A web crawler that uses WebDriver to extract and parse HTML content from web pages with intelligent duplicate detection and template pattern recognition.
- 🌐 Multi-URL Crawling: Crawl multiple URLs in a single session
- 🔍 Intelligent Duplicate Detection: Automatically identifies and filters duplicate content patterns across domains
- 📋 Template Pattern Recognition: Detects variable patterns in content (e.g., "42 comments" → "{count} comments")
- 🌳 Structured HTML Tree: Provides filtered HTML tree view with duplicate marking
- ⚡ WebDriver Integration: Uses WebDriver for dynamic content handling
- 📊 Verbose Output: Detailed HTML tree analysis with filtering information
- Install SmartCrawler - Download from releases or build from source
- Set up WebDriver - Install Firefox/Chrome and corresponding WebDriver
- Start crawling - Run SmartCrawler with your target URLs
# Basic usage
smart-crawler --link "https://example.com"

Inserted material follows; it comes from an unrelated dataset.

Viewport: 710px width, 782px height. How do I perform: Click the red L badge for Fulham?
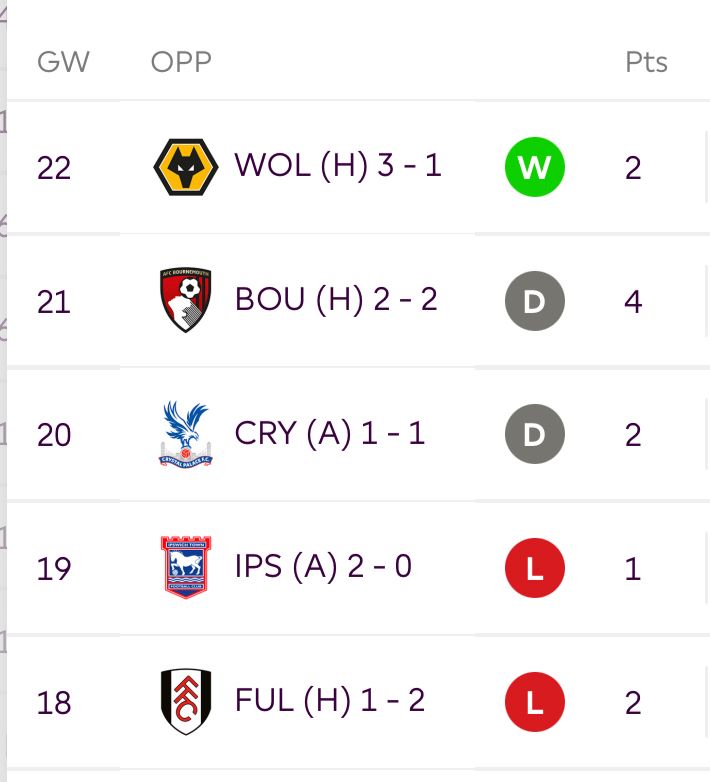click(x=534, y=702)
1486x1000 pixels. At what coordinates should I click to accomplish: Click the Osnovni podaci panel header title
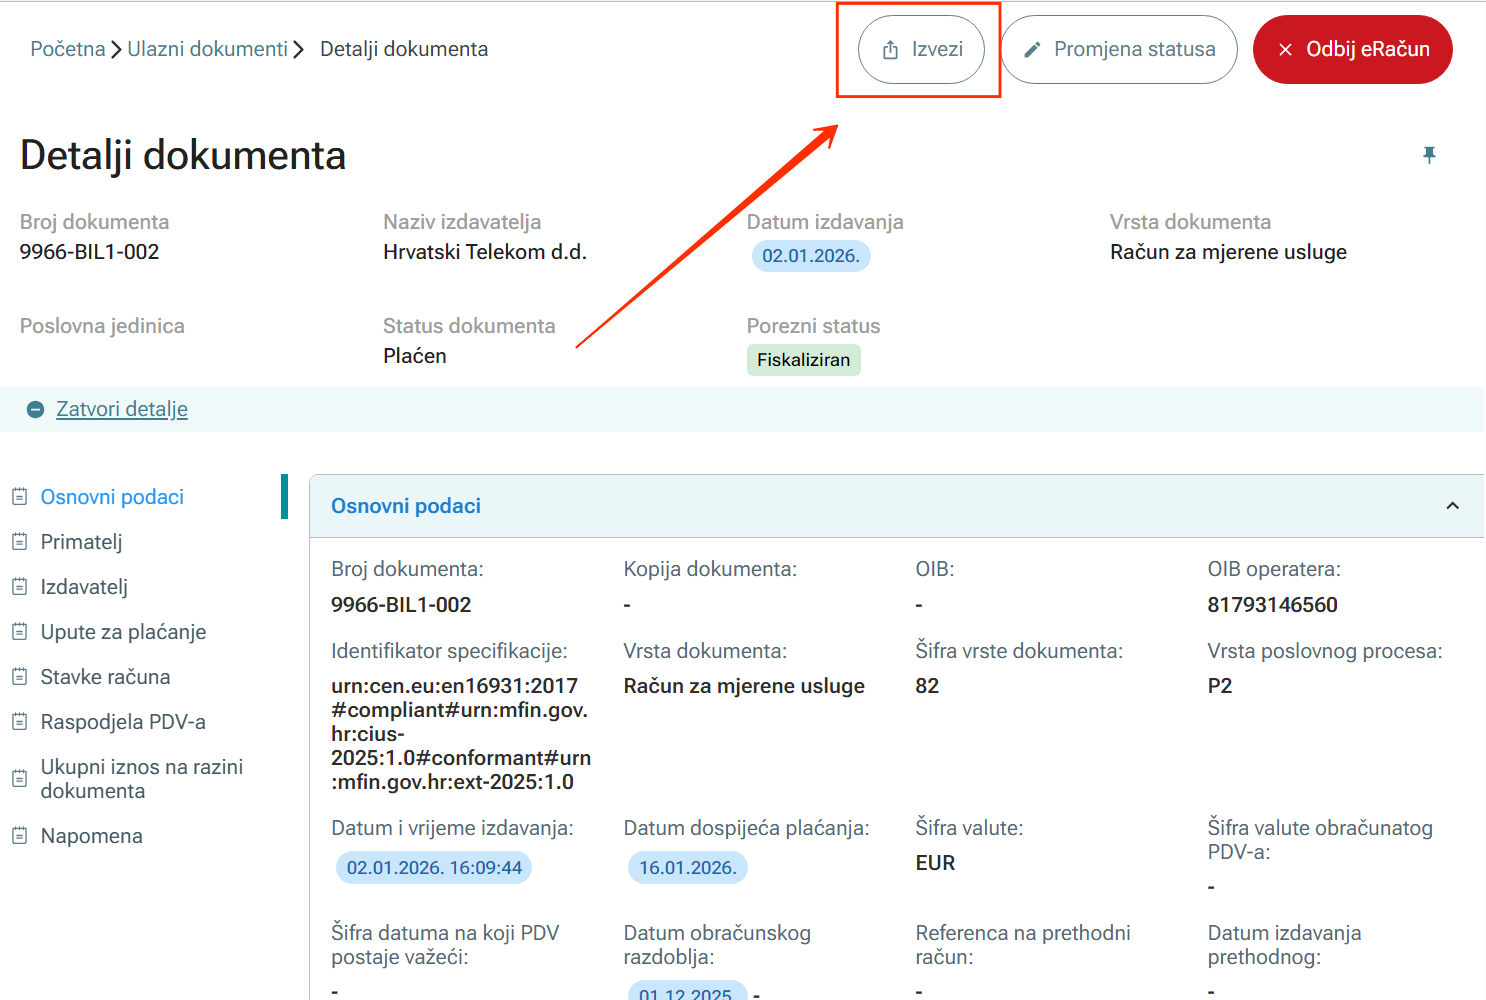coord(406,506)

# Multiple URLs with verbose output
smart-crawler --link "https://example.com" --link "https://another.com" --verbose
# Template detection mode
smart-crawler --link "https://example.com" --template --verbose
Choose your operating system for detailed setup instructions:
- Windows Setup - Complete Windows installation guide
- macOS Setup - macOS installation and setup
- Linux Setup - Linux installation for various distributions
- CLI Options - Complete command-line reference and examples
- Development Guide - Setup, building, testing, and contributing instructions
- Operating System: Windows 10+, macOS 10.15+, or Linux
- Browser: Firefox (recommended) or Chrome
- WebDriver: GeckoDriver (Firefox) or ChromeDriver (Chrome)
- Memory: 512MB RAM minimum, 1GB recommended
# Crawl a single URL
smart-crawler --link "https://example.com"
# Crawl with detailed output
smart-crawler --link "https://example.com" --verbose
# Template detection mode
smart-crawler --link "https://example.com" --template --verbose
# Multiple URLs
smart-crawler --link "https://site1.com" --link "https://site2.com"
# Start Firefox WebDriver
geckodriver --port 4444
# Start Chrome WebDriver
chromedriver --port=4444
For developers interested in contributing to SmartCrawler or building from source:
- Development Guide - Complete setup, building, testing, and contributing instructions
This project is licensed under the GPL-3.0 license - see the LICENSE file for details.
If you encounter issues:
- Check the getting started guides for your operating system
- Review the CLI options documentation
- Search existing GitHub issues
- Create a new issue with detailed error information
Note: SmartCrawler is designed for ethical web scraping and research purposes. Always respect websites' robots.txt files and terms of service.